The overall cost of raising a child has risen 40% in the past decade, not counting the cost of college. Since 1986, the cost of college tuition has increased by 498 percent, compared to the 117% CPI inflation rate over that timeframe. Student loan debt has increased threefold over the last decade. The amount of money students are borrowing to pay tuition bills doubled from 2005 to 2012.
Looking at basic food costs, from 2002 to 2012, total CPI inflation was 28%. Consider the following price increases over that timeframe: Eggs 73%, Ground Beef 61%, Turkey 56%, White Bread 39%, Spaghetti & Macaroni 44%, Peanut Butter 40%, Coffee 90%, Orange Juice 46%, Apples 43%, Margarine 143%.
This dramatic rise in the basic cost of living, the amount of money that people need to survive, which is all but ignored by the CPI in the federal poverty threshold calculation, only reveals part of the government’s deception on poverty. Beyond the fraudulent inflation measurement, the Census Bureau does not adequately account for the differences in cost of living based on geographic locations. For instance, the cost of living in large population states like New York and California, as compared to the costs in more rural lower population Southern and Midwestern states.

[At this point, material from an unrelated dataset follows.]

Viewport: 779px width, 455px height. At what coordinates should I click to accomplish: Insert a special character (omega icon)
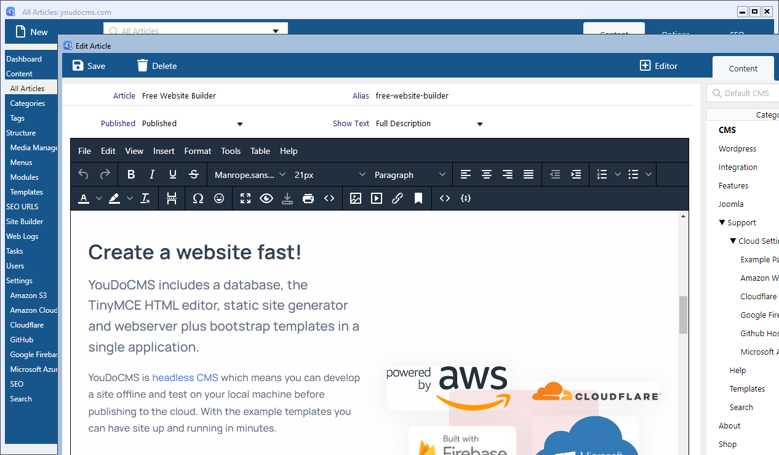(x=198, y=199)
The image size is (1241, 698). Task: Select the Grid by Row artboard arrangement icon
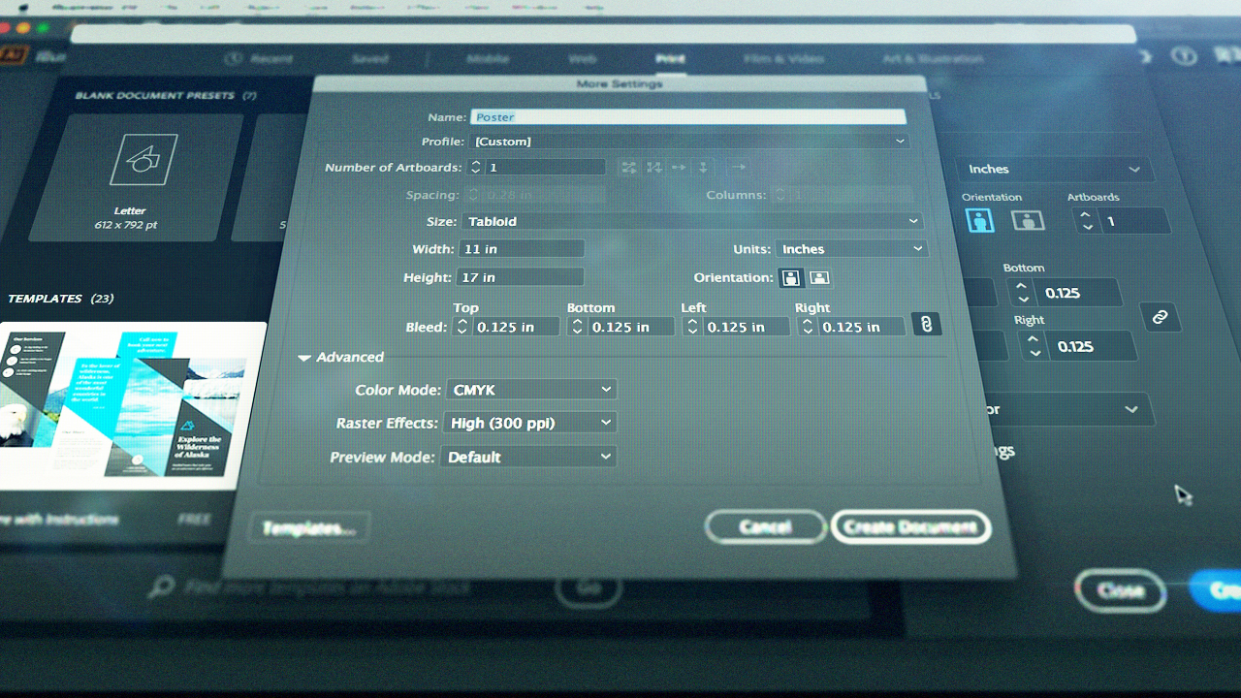click(x=628, y=167)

When you realistically account for real inflation and geographically based cost of living, how much does it cost to cover basic necessities?

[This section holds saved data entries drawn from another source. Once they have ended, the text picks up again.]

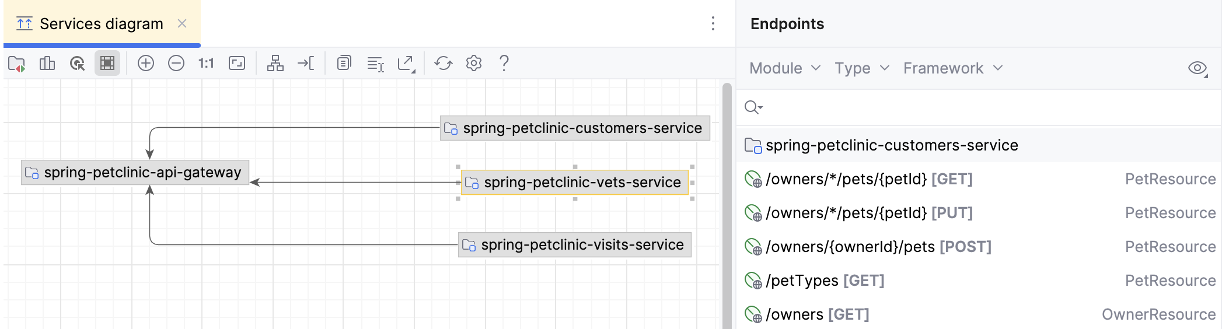Image resolution: width=1222 pixels, height=329 pixels.
Task: Open the Framework filter dropdown
Action: pyautogui.click(x=952, y=68)
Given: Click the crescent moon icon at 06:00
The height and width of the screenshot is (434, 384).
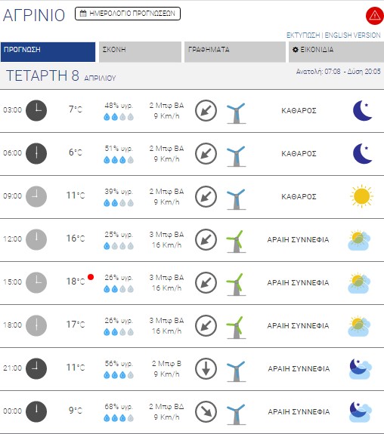Looking at the screenshot, I should [x=362, y=154].
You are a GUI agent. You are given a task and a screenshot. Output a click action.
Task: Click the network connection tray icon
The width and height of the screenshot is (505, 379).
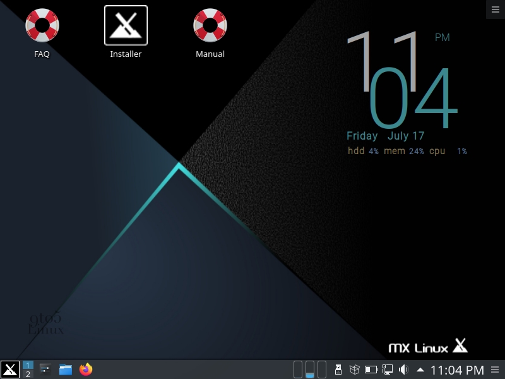tap(386, 370)
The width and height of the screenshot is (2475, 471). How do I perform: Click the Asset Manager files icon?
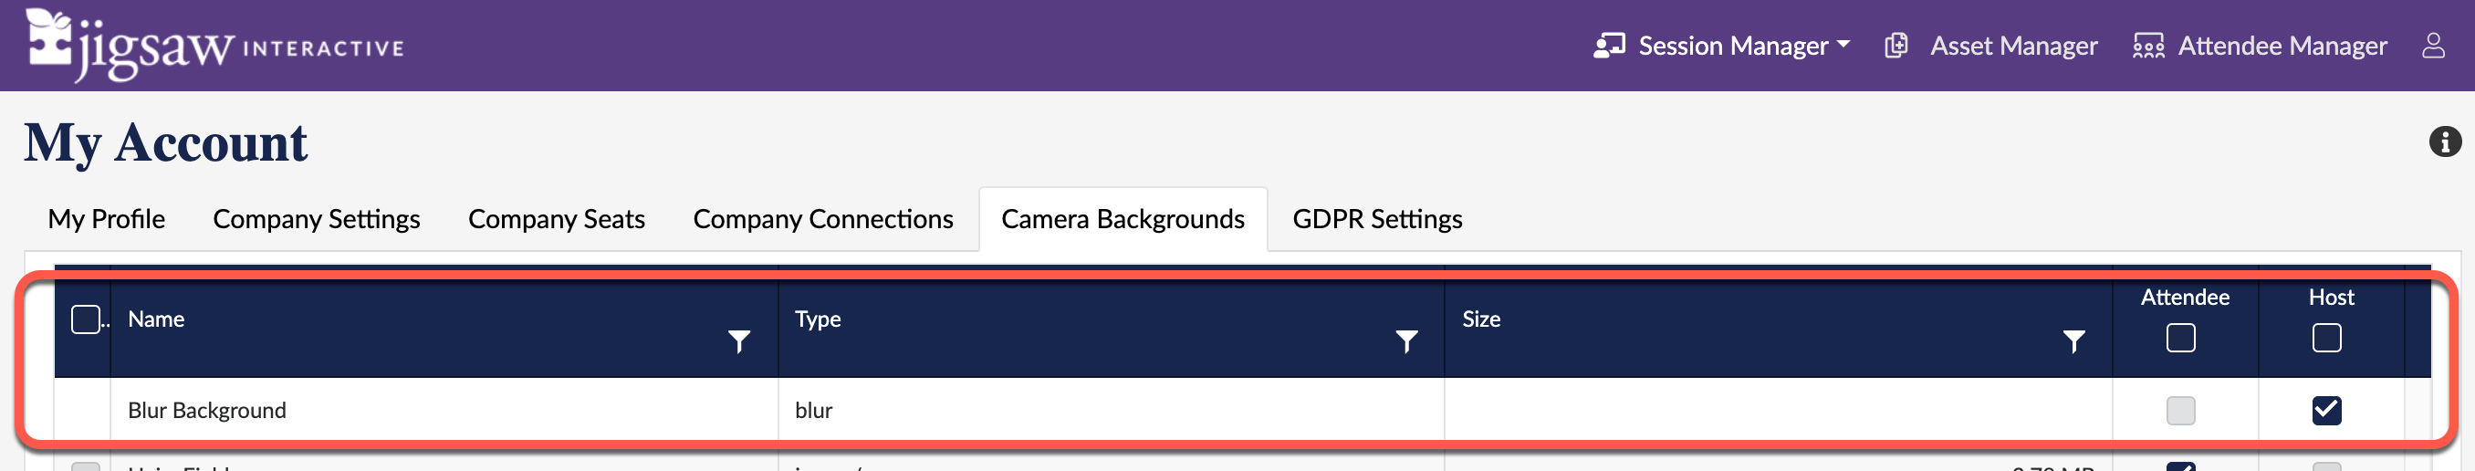[1896, 45]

The Economic Policy Institute (EPI) has the most comprehensive look at the costs of living and how much money a family needs to cover basic necessities based on the city they live in. The EPI accounts for the costs of housing, food, healthcare, childcare, transportation and taxes. They do not factor in the costs of a college education or retirement.

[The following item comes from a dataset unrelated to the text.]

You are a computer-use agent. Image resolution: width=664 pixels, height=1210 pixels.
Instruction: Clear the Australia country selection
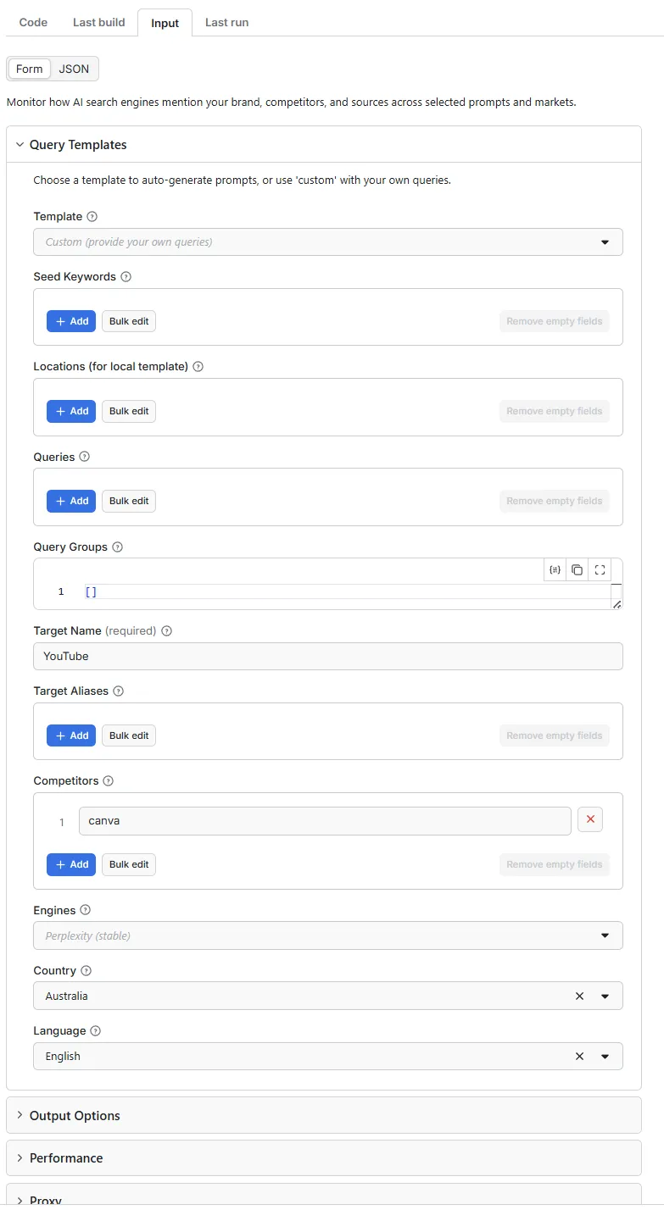[579, 996]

Based on EPI calculations, a family of four needs to make $63,364 a year to cover basic necessities. Compare that to the government’s Census Bureau calculation using the CPI inflation rate and non-geographic accounting, which puts this threshold for a family of four at a mere $23,600.
In relation to the government’s poverty rate, the Economic Policy Institute’s numbers sound extremely high. However, they use very modest costs. For example, they use Topeka, Kansas as their median family budget area and calculate the cost of housing for a family of four at only $692 a month. When you analyze geographically based costs, you can see how expensive it is for a family to live in larger population cities:
- New York HUD Metro FMR Area: $94,676
- Los Angeles-Long Beach: $74,605
- Chicago-Naperville-Joliet: $73,055
- Philadelphia-Camden-Wilmington: $77,928
- Washington, DC: $89,643
- San Francisco: $82,639
- Phoenix: $68,742
- San Diego-Carlsbad-San Marcos: $71,673
- San Jose-Sunnyvale-Santa Clara: $77,619
To give more context, USA Today recently analyzed how much moderate costs of living for a family of four are today. They calculated that the average family needs to generate an annual income of $130k. Their estimate was more than double the median EPI cost of $63k, primarily because they factored in the costs of owning a home, one car, retirement and education.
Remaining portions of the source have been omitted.